-- Begin LISTED ENTRIES --
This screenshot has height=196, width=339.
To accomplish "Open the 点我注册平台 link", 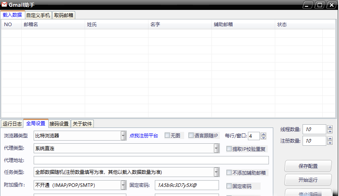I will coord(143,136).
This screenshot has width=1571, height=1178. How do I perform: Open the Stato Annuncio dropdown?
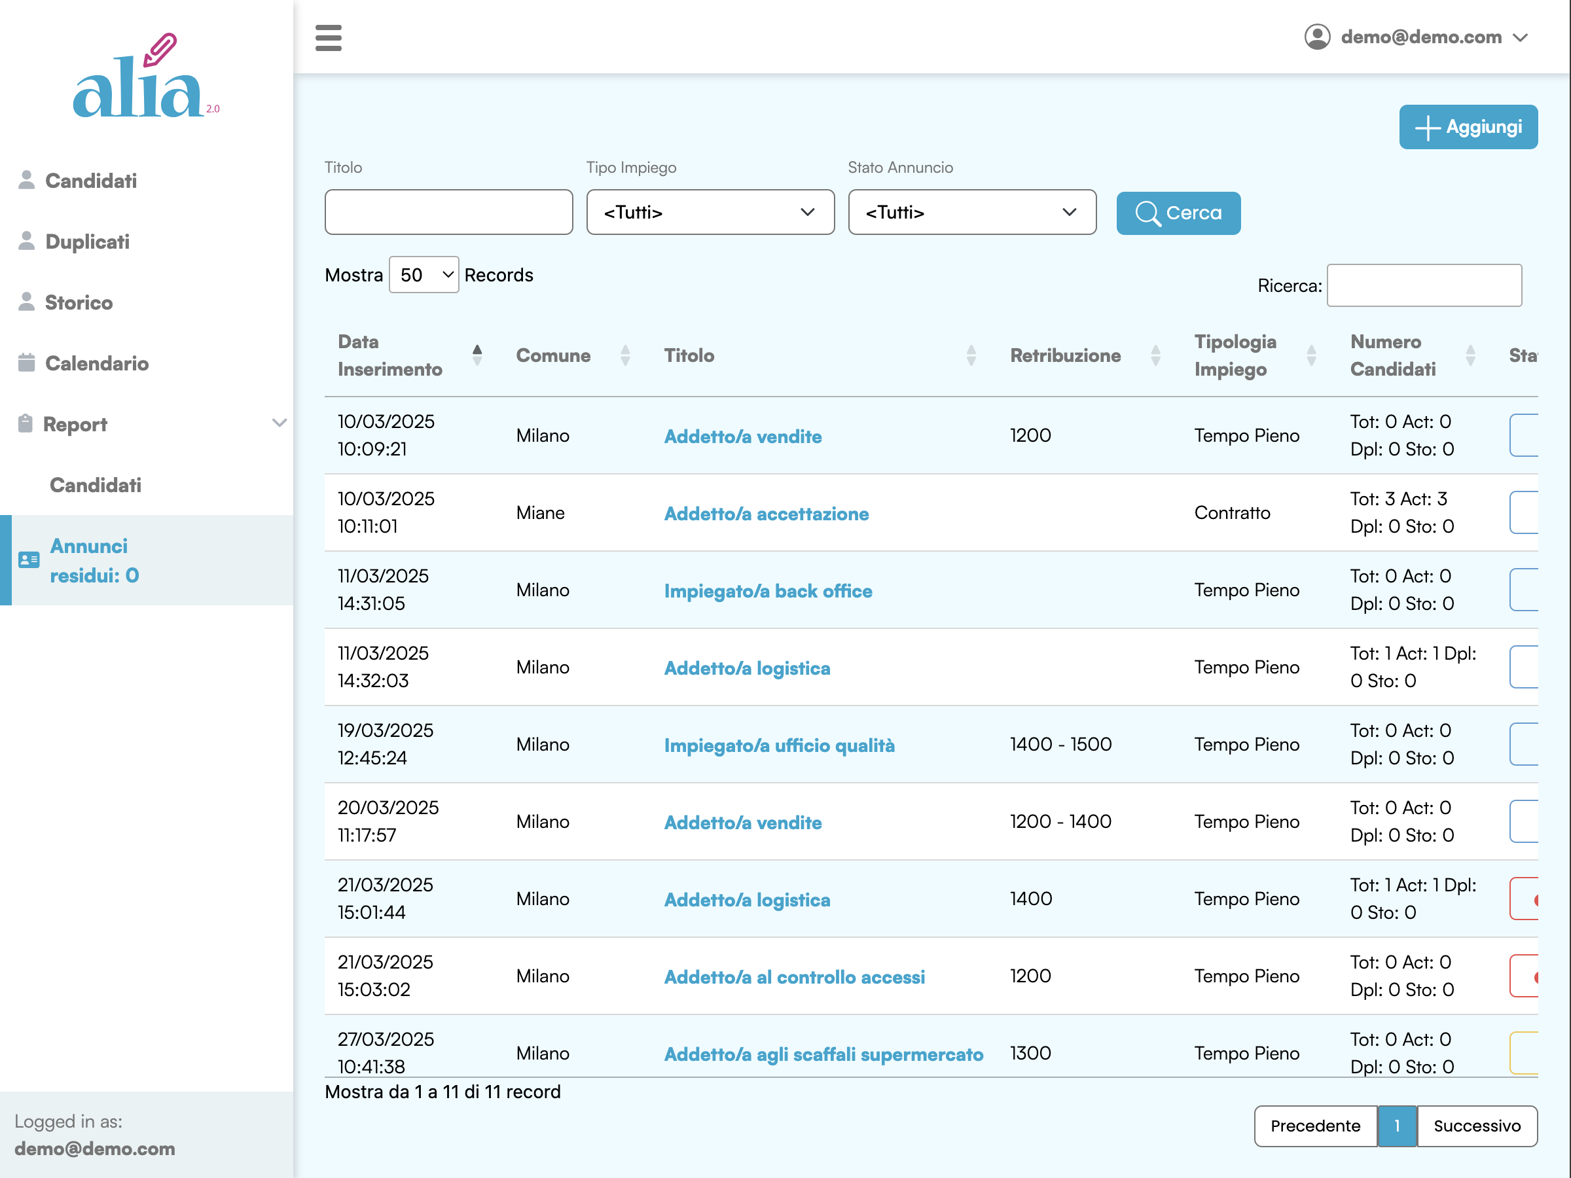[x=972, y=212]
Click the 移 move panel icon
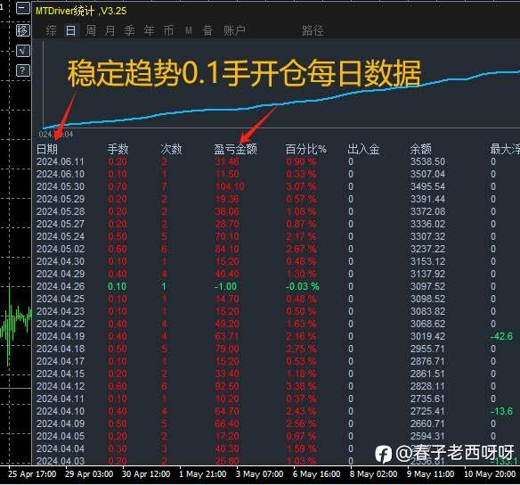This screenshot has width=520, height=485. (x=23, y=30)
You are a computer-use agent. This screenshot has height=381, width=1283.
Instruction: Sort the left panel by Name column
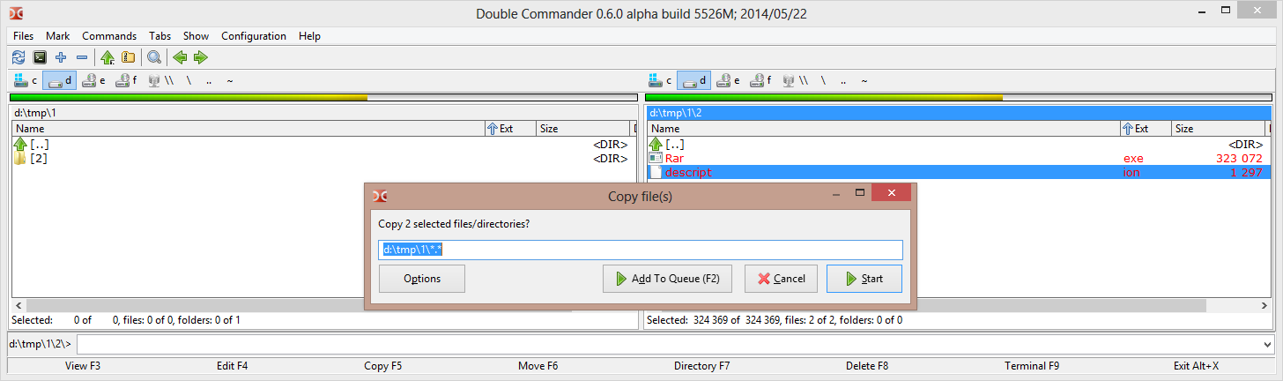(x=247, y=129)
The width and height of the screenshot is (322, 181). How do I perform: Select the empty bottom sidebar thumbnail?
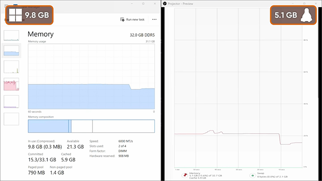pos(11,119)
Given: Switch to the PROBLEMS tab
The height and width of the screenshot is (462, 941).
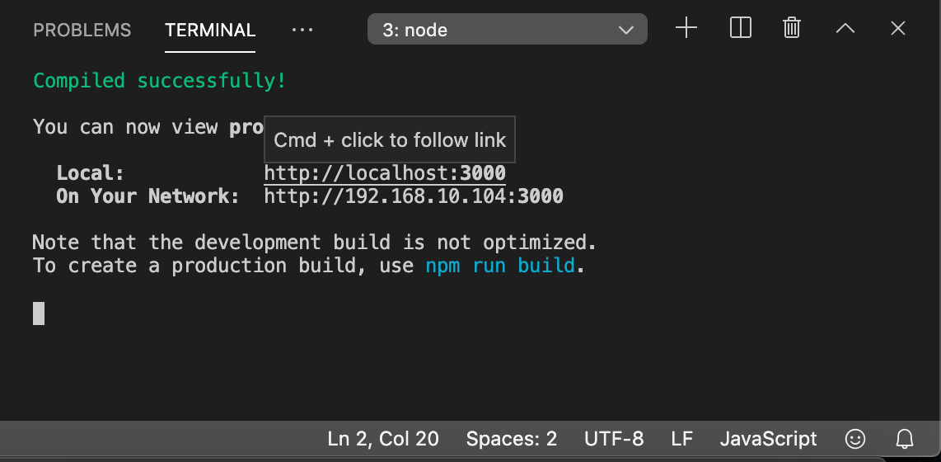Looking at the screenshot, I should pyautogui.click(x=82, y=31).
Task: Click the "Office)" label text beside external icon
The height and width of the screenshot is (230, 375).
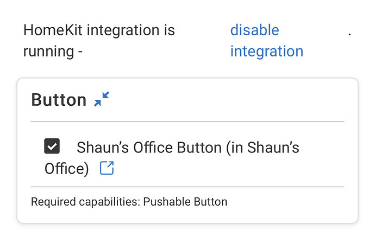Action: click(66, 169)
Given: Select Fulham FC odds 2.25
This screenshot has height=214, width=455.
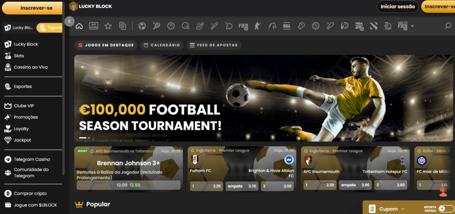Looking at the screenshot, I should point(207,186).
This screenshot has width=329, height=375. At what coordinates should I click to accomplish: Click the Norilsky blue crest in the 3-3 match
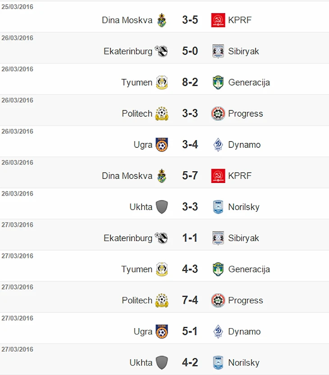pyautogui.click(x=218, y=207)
-- End LISTED ENTRIES --
-- Begin LISTED ENTRIES --
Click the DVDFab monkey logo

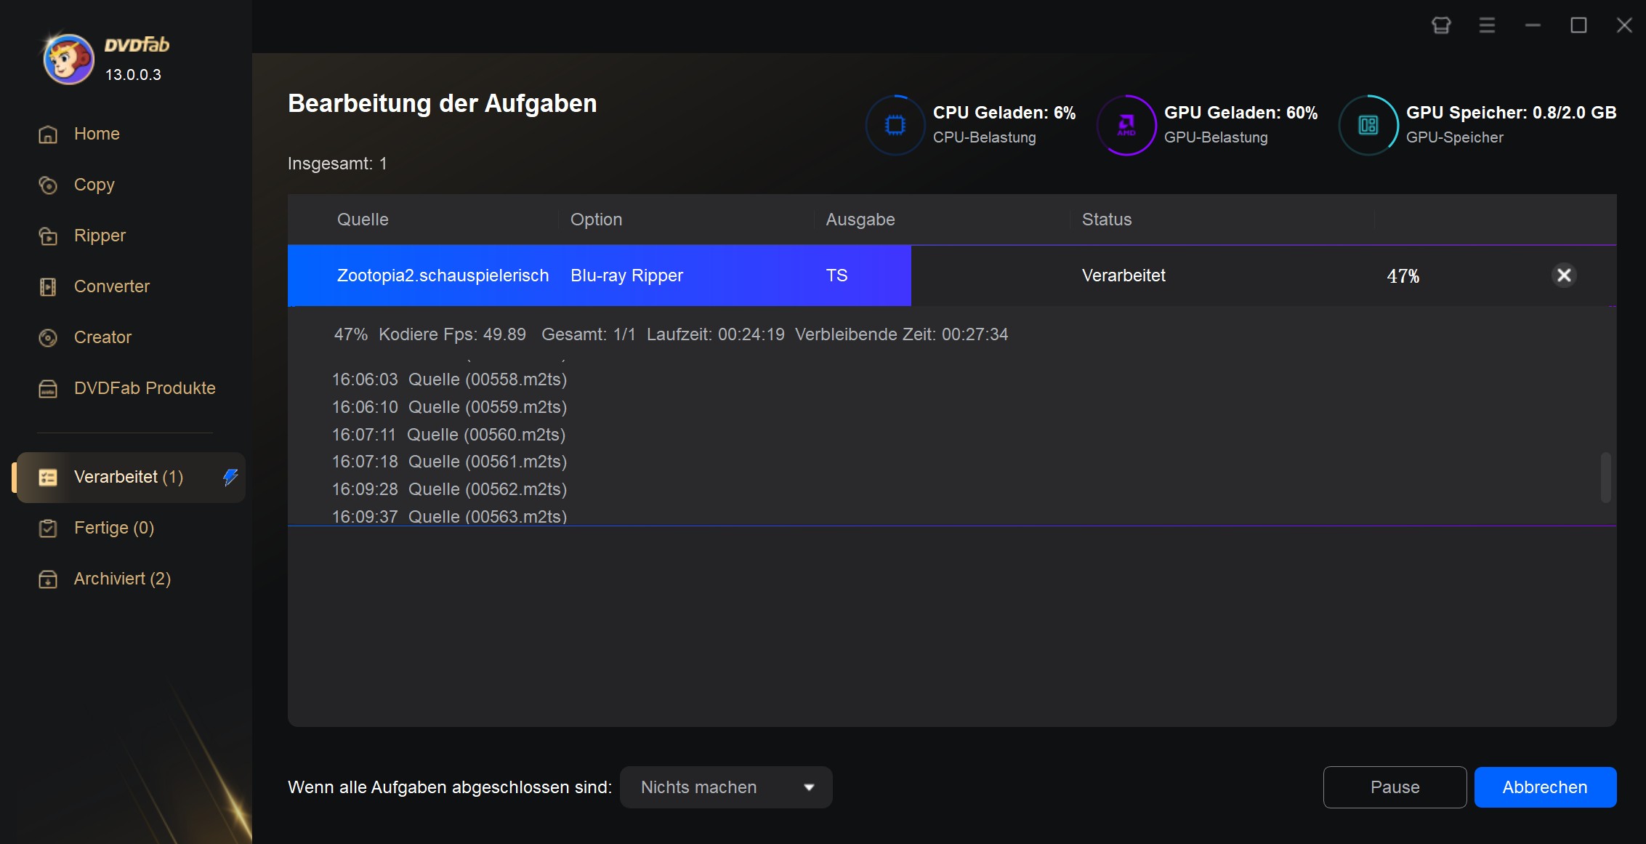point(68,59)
-- End LISTED ENTRIES --
-- Begin LISTED ENTRIES --
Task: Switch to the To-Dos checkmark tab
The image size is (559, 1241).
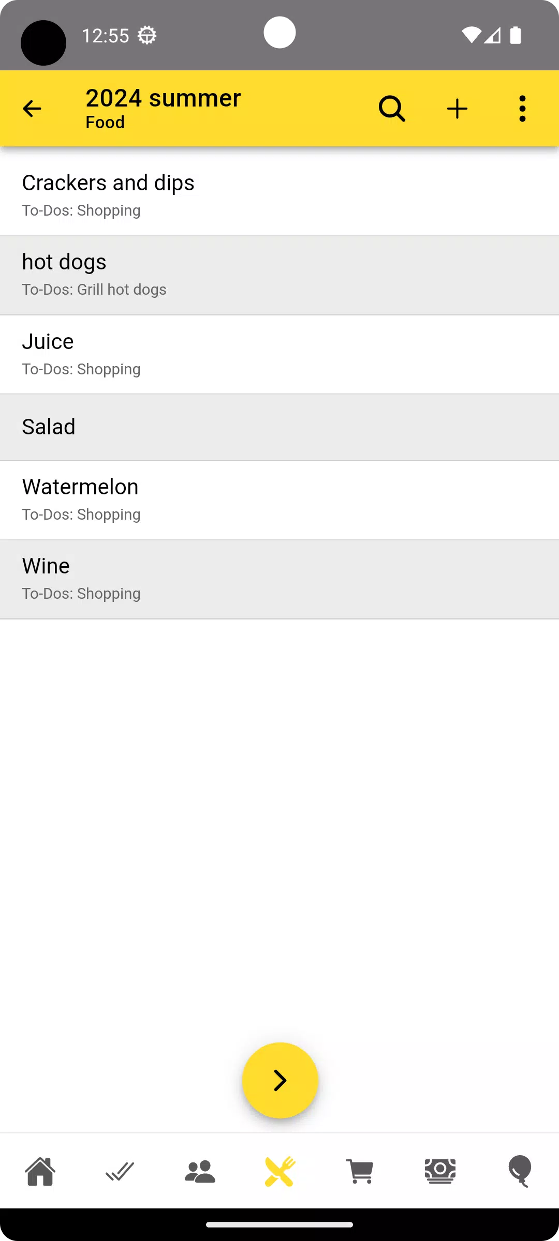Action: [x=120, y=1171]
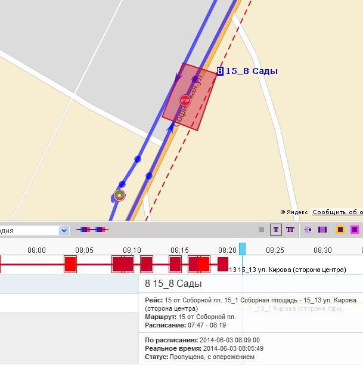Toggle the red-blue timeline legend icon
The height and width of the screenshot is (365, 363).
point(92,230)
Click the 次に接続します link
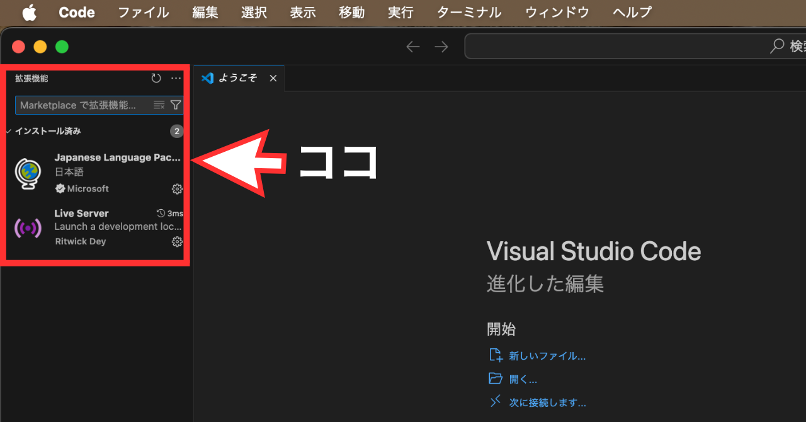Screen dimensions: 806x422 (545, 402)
-- End LISTED ENTRIES --
- **WRITTEN PROBLEM**
Please put the items from the line containing "This screenshot has width=329, height=375." through the line containing "pyautogui.click(x=218, y=207)" into a numbered list, skipping blank lines and leaving out the pictures.

- **SOLUTION**
1. This screenshot has width=329, height=375. At what coordinates should I click to accomplish: Click the Norilsky blue crest in the 3-3 match
2. pyautogui.click(x=218, y=207)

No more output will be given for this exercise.